# SELECTION
════════════════
Hybrid VPC deployment provides a balance between data sovereignty and operational simplicity. Your data stays in your cloud account while Reducto manages all compute infrastructure.

## Overview

In a Hybrid VPC deployment:

* **Data stays in your cloud account**: All documents, intermediate artifacts, and results are stored in your storage
* **Compute runs on Reducto's infrastructure**: GPU processing and model inference are handled by Reducto
* **Stateless by design**: Objects have a configurable lifecycle, ensuring no data persists beyond processing
* **Multiple storage providers**: AWS S3, Azure Blob Storage, and Box are supported

<CardGroup cols={2}>
  <Card title="AWS S3" icon="aws" href="/onprem/hybrid-vpc-aws">
    Cross-account IAM role with ExternalId protection. Optional PrivateLink for private-only API access.
  </Card>

  <Card title="Azure Blob Storage" icon="microsoft" href="/onprem/hybrid-vpc-azure">
    Cross-tenant service principal access with RBAC. Standard Azure security model.
════════════════
# DATA SEGMENT
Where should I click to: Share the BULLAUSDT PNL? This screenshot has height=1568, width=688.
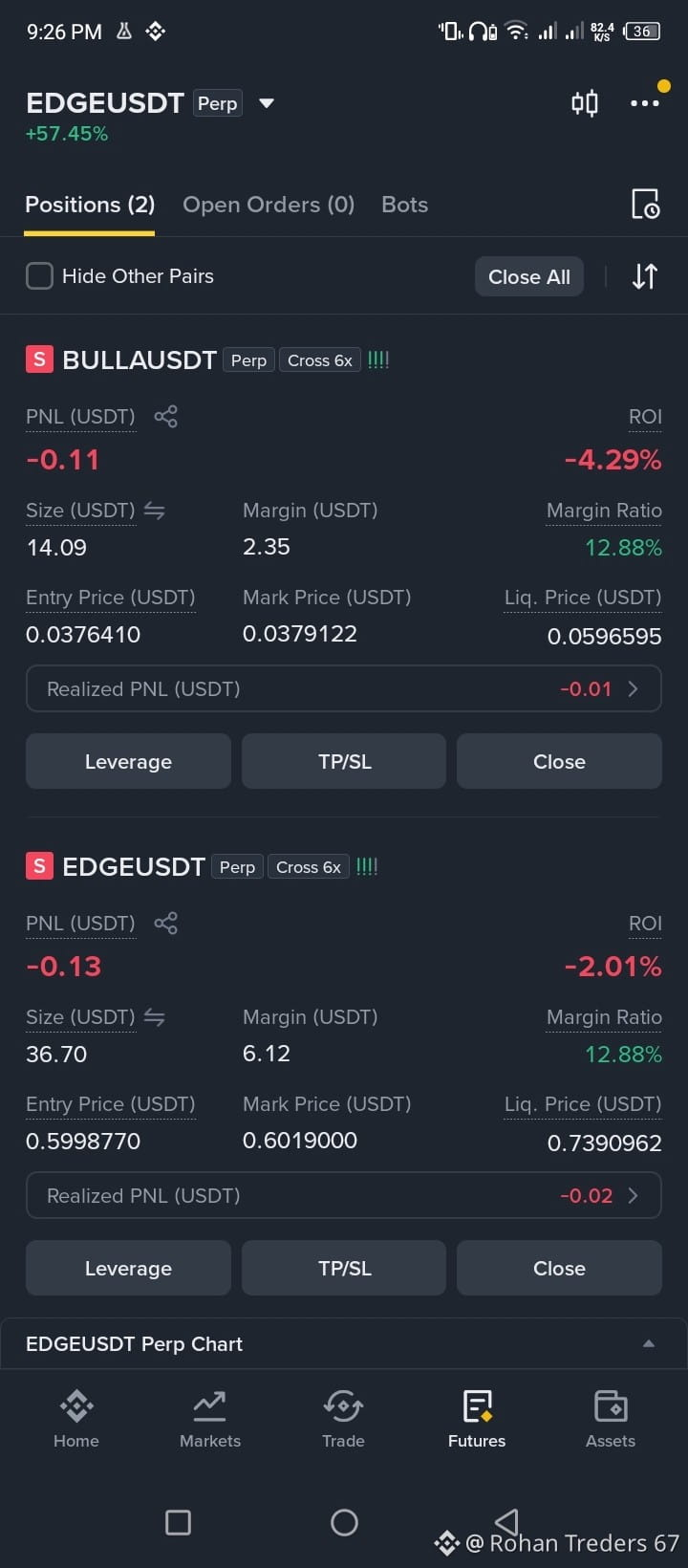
════════════════
# WORK TO DO
1: From the Hybrid VPC deployment overview, print the passage starting at "In a Hybrid" and ending at "private-only API access.".
2: According to the Hybrid VPC deployment overview, which storage providers are supported?

# SOLUTIONS BELOW
1:
In a Hybrid VPC deployment:

* **Data stays in your cloud account**: All documents, intermediate artifacts, and results are stored in your storage
* **Compute runs on Reducto's infrastructure**: GPU processing and model inference are handled by Reducto
* **Stateless by design**: Objects have a configurable lifecycle, ensuring no data persists beyond processing
* **Multiple storage providers**: AWS S3, Azure Blob Storage, and Box are supported

<CardGroup cols={2}>
  <Card title="AWS S3" icon="aws" href="/onprem/hybrid-vpc-aws">
    Cross-account IAM role with ExternalId protection. Optional PrivateLink for private-only API access.

2: AWS S3, Azure Blob Storage, and Box.